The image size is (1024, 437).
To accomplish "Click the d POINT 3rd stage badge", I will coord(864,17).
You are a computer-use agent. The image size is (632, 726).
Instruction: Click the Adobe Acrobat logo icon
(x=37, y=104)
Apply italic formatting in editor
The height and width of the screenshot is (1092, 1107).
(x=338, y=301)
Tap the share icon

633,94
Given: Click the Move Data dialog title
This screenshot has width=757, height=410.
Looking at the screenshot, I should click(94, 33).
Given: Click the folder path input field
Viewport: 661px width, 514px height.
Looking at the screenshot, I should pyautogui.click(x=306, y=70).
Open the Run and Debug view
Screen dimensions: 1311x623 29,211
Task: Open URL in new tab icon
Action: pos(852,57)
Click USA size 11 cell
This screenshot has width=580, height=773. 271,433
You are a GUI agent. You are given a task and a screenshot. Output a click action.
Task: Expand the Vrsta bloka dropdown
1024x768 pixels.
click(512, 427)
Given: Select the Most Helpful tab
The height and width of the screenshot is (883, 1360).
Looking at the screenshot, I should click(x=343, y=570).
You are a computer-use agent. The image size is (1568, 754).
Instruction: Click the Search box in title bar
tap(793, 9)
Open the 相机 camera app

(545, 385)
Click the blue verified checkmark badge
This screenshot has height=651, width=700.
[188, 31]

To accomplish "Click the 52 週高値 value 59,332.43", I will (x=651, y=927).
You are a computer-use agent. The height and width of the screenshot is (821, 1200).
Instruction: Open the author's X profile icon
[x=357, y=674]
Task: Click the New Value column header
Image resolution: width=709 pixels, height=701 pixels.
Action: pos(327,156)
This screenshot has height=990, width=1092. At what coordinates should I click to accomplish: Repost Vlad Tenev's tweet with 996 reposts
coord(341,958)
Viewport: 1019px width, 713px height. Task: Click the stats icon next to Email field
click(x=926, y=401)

WORK TASK: Return the listing above in full, character for character.

RESPONSE TO THIS EXERCISE:
The image size is (1024, 437).
To accomplish "Click the d POINT 3rd stage badge", I will coord(864,17).
You are a computer-use agent. The image size is (632, 726).
Instruction: Click the Adobe Acrobat logo icon
(x=37, y=104)
Apply italic formatting in editor
The height and width of the screenshot is (1092, 1107).
(x=338, y=301)
Tap the share icon

633,94
Given: Click the Move Data dialog title
This screenshot has width=757, height=410.
Looking at the screenshot, I should click(94, 33).
Given: Click the folder path input field
Viewport: 661px width, 514px height.
Looking at the screenshot, I should pyautogui.click(x=306, y=70).
Open the Run and Debug view
Screen dimensions: 1311x623 29,211
Task: Open URL in new tab icon
Action: pos(852,57)
Click USA size 11 cell
This screenshot has width=580, height=773. 271,433
You are a GUI agent. You are given a task and a screenshot. Output a click action.
Task: Expand the Vrsta bloka dropdown
1024x768 pixels.
click(512, 427)
Given: Select the Most Helpful tab
The height and width of the screenshot is (883, 1360).
Looking at the screenshot, I should click(x=343, y=570).
You are a computer-use agent. The image size is (1568, 754).
Instruction: Click the Search box in title bar
tap(793, 9)
Open the 相机 camera app

(545, 385)
Click the blue verified checkmark badge
This screenshot has height=651, width=700.
[188, 31]

To accomplish "Click the 52 週高値 value 59,332.43", I will (x=651, y=927).
You are a computer-use agent. The height and width of the screenshot is (821, 1200).
Instruction: Open the author's X profile icon
[x=357, y=674]
Task: Click the New Value column header
Image resolution: width=709 pixels, height=701 pixels.
Action: pos(327,156)
This screenshot has height=990, width=1092. At what coordinates should I click to accomplish: Repost Vlad Tenev's tweet with 996 reposts
coord(341,958)
Viewport: 1019px width, 713px height. Task: Click the stats icon next to Email field
click(x=926, y=401)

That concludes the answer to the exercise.